“Solo hay una guerra que puede permitirse el ser humano: la guerra contra su extinción”
Isaac Asimov
Amanecí pensando que estaba atrapado en una cruzada donde un gobernante sin partida legal de nacimiento o penetración suficiente para paliar el desacierto estatal presidía el país; privados de luz, lluvias, abastos, remedios, con clara estanflación, paranoia profunda por la criminalidad y esa quiebra de credibilidad en todo lo que sitia, no era en lo más mínimo una cuestión de mala estrella, sería en toda la extensión de la veracidad una disyuntiva de praxis administrativa estéril, de ámbito abiertamente ineducado, y una básica falla de carácter del ciudadano afectado por las presiones que un desbarajuste despliega sobre su perplejidad.
Hace poco, mi vecina fue encañonada por un flagelo de barrio no mayor de 17 años, quien a mano armada despojaba a todo el que se le atravesara en la calzada, hasta que se le atravesó la poblada y lo lincharon. Uno se pregunta dónde frena aquello del pueblo siempre tiene la razón cuando el contenido solo lo pauta un ser exasperado. Prácticamente hubo dos heridas a deducir, el ratero ajusticiado y el pueblo persuadido de ser su justiciero porque no encuentra el cuerpo policial, o gobierno capaz que le dé garantías, amparo, salvaguarda a su familia y entorno ocupante, o como prefiera llamársele.
Cuando la gente empieza a pasar hambre, la persona se bestializa. No le cabe nada a susensatez si el indigente revisa mugre para subsistir, si le toca fila india donde las flechas del bachaquero clavan sus picos de explotador en la Diana del infortunio. La desesperación no es un rosario al que ofrecen cuentas para orar. No se brindan amnistías al hambriento. Ni consuelo al desahuciado de paga. Al atrapado en el emolumento que no cubre el diario.

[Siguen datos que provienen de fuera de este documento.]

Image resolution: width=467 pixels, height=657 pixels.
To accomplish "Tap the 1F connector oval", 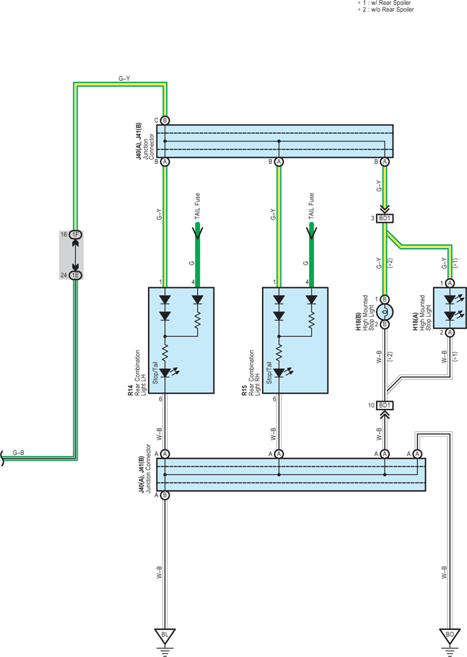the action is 75,235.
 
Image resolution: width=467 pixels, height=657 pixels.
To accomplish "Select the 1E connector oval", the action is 75,276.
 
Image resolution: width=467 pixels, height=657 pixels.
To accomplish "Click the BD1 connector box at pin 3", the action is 384,219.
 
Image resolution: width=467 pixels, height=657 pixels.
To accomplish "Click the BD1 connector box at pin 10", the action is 384,405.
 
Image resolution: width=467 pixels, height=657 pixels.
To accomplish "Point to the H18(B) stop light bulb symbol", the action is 385,312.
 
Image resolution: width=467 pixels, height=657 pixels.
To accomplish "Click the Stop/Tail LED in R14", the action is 165,373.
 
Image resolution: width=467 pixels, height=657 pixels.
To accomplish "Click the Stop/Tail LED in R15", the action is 279,373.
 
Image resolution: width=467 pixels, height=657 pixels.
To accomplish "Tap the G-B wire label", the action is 18,453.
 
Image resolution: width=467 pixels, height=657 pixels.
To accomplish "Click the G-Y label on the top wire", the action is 124,78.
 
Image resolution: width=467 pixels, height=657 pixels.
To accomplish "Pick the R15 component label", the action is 244,391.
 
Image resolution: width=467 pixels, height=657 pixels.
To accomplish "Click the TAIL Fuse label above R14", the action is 197,205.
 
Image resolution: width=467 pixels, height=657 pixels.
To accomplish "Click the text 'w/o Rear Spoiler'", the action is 392,9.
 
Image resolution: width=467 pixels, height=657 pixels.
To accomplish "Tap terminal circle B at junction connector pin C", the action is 165,121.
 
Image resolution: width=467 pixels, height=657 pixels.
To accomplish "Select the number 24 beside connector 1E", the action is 64,276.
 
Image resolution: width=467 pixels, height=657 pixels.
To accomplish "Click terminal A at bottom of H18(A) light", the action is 450,333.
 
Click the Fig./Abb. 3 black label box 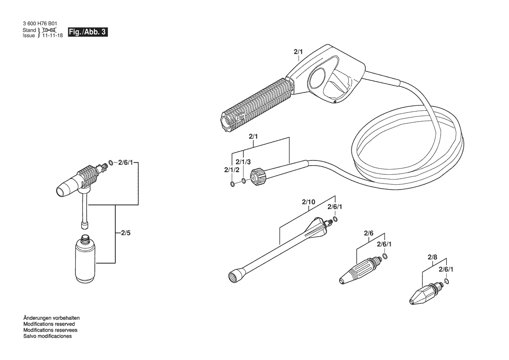click(88, 32)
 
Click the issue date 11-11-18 click(52, 35)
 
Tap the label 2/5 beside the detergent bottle click(126, 233)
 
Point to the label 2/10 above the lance click(308, 202)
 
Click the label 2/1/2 click(232, 170)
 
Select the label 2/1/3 click(243, 162)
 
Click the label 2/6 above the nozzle click(368, 233)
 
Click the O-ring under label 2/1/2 click(233, 184)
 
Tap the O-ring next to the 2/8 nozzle click(447, 281)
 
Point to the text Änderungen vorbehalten click(51, 318)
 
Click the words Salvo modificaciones click(47, 336)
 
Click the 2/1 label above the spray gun click(298, 52)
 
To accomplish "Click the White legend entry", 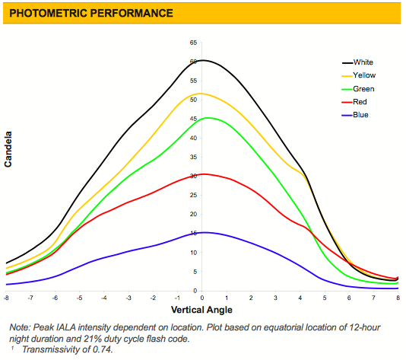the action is [357, 62].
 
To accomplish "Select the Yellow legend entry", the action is [359, 75].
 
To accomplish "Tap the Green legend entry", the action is [358, 89].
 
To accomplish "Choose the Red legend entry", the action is [354, 101].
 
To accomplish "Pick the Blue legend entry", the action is [355, 115].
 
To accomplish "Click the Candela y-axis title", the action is [8, 149].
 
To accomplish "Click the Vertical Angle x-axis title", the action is [201, 310].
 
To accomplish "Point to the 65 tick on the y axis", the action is [193, 43].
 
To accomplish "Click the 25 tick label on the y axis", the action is [193, 195].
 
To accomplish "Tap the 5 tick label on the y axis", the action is [195, 272].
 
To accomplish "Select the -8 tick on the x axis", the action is [6, 298].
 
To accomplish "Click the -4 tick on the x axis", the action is [104, 298].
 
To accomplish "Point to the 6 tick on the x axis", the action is [349, 298].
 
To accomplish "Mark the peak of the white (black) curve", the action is [202, 60].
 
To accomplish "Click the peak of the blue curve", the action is [205, 232].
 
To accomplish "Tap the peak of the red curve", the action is [204, 174].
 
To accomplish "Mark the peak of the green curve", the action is [208, 118].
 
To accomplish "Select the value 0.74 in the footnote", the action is [103, 349].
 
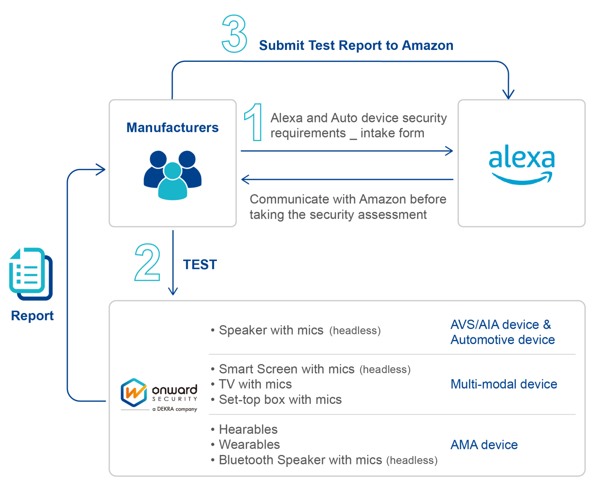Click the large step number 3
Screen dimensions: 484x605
[x=234, y=34]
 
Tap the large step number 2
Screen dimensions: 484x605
[x=147, y=263]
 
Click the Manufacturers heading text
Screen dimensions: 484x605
[x=173, y=128]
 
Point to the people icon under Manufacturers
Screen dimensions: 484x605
[x=173, y=175]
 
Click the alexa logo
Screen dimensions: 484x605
[x=521, y=164]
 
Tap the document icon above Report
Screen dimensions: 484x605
[x=31, y=273]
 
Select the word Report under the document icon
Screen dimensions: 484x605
[x=32, y=316]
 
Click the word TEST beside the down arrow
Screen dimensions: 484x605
[x=200, y=265]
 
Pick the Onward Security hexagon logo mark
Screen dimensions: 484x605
[x=134, y=392]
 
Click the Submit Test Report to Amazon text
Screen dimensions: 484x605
[x=356, y=46]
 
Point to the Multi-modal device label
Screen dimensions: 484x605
[x=504, y=384]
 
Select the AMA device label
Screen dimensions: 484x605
[x=484, y=445]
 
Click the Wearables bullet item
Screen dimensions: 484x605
[x=249, y=444]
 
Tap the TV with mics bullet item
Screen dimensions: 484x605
[x=255, y=384]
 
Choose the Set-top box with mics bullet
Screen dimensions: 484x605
[x=280, y=400]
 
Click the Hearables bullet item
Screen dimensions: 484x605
[x=248, y=429]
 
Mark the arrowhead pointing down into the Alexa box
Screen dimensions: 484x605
[x=508, y=95]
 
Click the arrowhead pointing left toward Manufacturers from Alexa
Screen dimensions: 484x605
[x=245, y=180]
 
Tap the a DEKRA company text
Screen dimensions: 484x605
[x=175, y=409]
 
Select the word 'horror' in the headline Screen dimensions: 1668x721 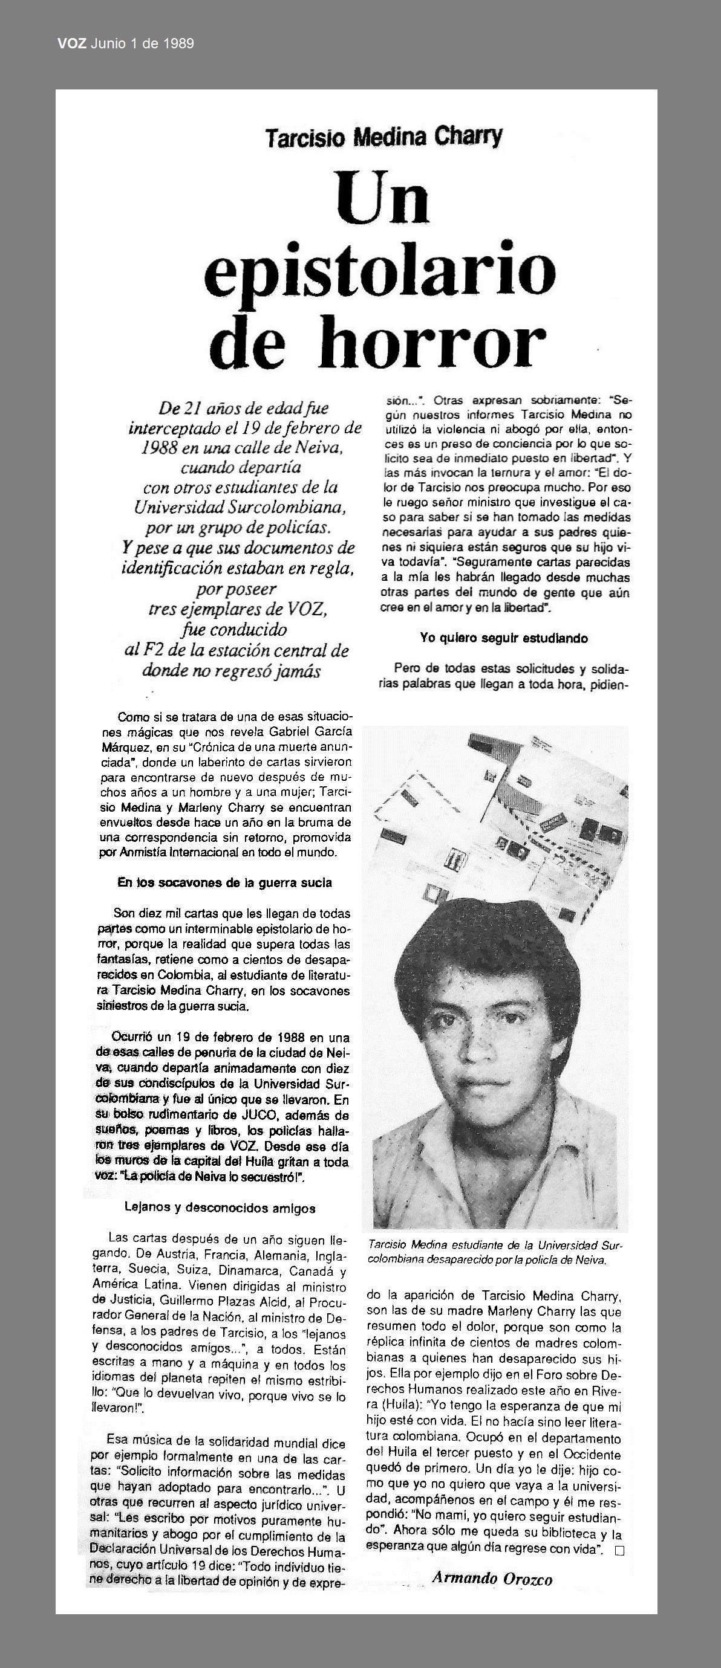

O al que ha intentado de todo y solo le queda empeñar al diablo la fatalidad de estar más cenizas vivas que cadáver por aparecer. He cotejado que el más apto no es ese que aguanta más las infamias o el sagaz que las sortea, sino el que conquista superar sus elementos irrevocables.
El cambio impone su propia inercia. La estatización es el norte del que no tiene más opción que jugar a Rosalinda o irá tras las rejas. Venezuela se juega no solo la libertad, se está jugando su destino; y no existe otra cosa cuando el amor y el odio combaten sin cuartel para afirmar lo único que intimida al presente… la longevidad de un país con perspectiva.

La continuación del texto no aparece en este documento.